Description of the task: Render each of the items below as a Markdown table with the columns Row and Text, assigning a row number to every line and omitting blank lines.

Recorded information:
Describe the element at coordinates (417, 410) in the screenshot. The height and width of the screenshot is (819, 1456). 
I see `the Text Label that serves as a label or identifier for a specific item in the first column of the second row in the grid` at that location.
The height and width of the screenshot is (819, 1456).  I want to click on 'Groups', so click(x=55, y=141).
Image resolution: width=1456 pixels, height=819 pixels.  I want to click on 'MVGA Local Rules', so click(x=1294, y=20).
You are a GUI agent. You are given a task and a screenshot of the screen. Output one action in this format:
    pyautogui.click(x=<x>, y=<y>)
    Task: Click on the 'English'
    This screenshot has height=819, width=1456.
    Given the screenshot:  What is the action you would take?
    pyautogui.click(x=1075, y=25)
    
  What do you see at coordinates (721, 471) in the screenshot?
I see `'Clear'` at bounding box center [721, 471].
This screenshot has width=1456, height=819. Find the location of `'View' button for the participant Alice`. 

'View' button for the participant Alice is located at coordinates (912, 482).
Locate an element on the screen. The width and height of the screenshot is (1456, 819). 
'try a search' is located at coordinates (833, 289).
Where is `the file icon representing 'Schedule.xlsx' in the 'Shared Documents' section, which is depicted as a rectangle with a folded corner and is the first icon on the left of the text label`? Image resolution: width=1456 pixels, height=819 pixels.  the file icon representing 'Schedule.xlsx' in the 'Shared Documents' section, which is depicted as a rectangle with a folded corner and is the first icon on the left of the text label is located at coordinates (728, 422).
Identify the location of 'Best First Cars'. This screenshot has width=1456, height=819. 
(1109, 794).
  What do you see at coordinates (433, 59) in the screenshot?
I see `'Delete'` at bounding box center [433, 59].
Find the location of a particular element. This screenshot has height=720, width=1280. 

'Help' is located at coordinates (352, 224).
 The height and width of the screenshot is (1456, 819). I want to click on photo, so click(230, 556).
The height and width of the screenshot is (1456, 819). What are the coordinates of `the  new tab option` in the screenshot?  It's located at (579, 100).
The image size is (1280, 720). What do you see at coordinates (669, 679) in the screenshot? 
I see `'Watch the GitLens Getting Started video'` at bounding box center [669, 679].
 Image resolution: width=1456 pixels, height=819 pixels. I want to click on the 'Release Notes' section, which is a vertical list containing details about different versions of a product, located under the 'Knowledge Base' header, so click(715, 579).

Correct output:
| Row | Text |
|---|---|
| 1 | Describe the element at coordinates (417, 410) in the screenshot. The height and width of the screenshot is (819, 1456).  |
| 2 | I see `the Text Label that serves as a label or identifier for a specific item in the first column of the second row in the grid` at that location. |
| 3 | The height and width of the screenshot is (819, 1456).  I want to click on 'Groups', so click(x=55, y=141). |
| 4 | Image resolution: width=1456 pixels, height=819 pixels.  I want to click on 'MVGA Local Rules', so click(x=1294, y=20). |
| 5 | You are a GUI agent. You are given a task and a screenshot of the screen. Output one action in this format: |
| 6 |     pyautogui.click(x=<x>, y=<y>) |
| 7 |     Task: Click on the 'English' |
| 8 |     This screenshot has height=819, width=1456. |
| 9 |     Given the screenshot:  What is the action you would take? |
| 10 |     pyautogui.click(x=1075, y=25) |
| 11 |   What do you see at coordinates (721, 471) in the screenshot? |
| 12 | I see `'Clear'` at bounding box center [721, 471]. |
| 13 | This screenshot has width=1456, height=819. Find the location of `'View' button for the participant Alice`.  |
| 14 | 'View' button for the participant Alice is located at coordinates (912, 482). |
| 15 | Locate an element on the screen. The width and height of the screenshot is (1456, 819).  |
| 16 | 'try a search' is located at coordinates (833, 289). |
| 17 | Where is `the file icon representing 'Schedule.xlsx' in the 'Shared Documents' section, which is depicted as a rectangle with a folded corner and is the first icon on the left of the text label`? Image resolution: width=1456 pixels, height=819 pixels.  the file icon representing 'Schedule.xlsx' in the 'Shared Documents' section, which is depicted as a rectangle with a folded corner and is the first icon on the left of the text label is located at coordinates (728, 422). |
| 18 | Identify the location of 'Best First Cars'. This screenshot has width=1456, height=819.  |
| 19 | (1109, 794). |
| 20 |   What do you see at coordinates (433, 59) in the screenshot? |
| 21 | I see `'Delete'` at bounding box center [433, 59]. |
| 22 | Find the location of a particular element. This screenshot has height=720, width=1280.  |
| 23 | 'Help' is located at coordinates (352, 224). |
| 24 |  The height and width of the screenshot is (1456, 819). I want to click on photo, so click(230, 556). |
| 25 | The height and width of the screenshot is (1456, 819). What are the coordinates of `the  new tab option` in the screenshot?  It's located at (579, 100). |
| 26 | The image size is (1280, 720). What do you see at coordinates (669, 679) in the screenshot?  |
| 27 | I see `'Watch the GitLens Getting Started video'` at bounding box center [669, 679]. |
| 28 |  Image resolution: width=1456 pixels, height=819 pixels. I want to click on the 'Release Notes' section, which is a vertical list containing details about different versions of a product, located under the 'Knowledge Base' header, so click(715, 579). |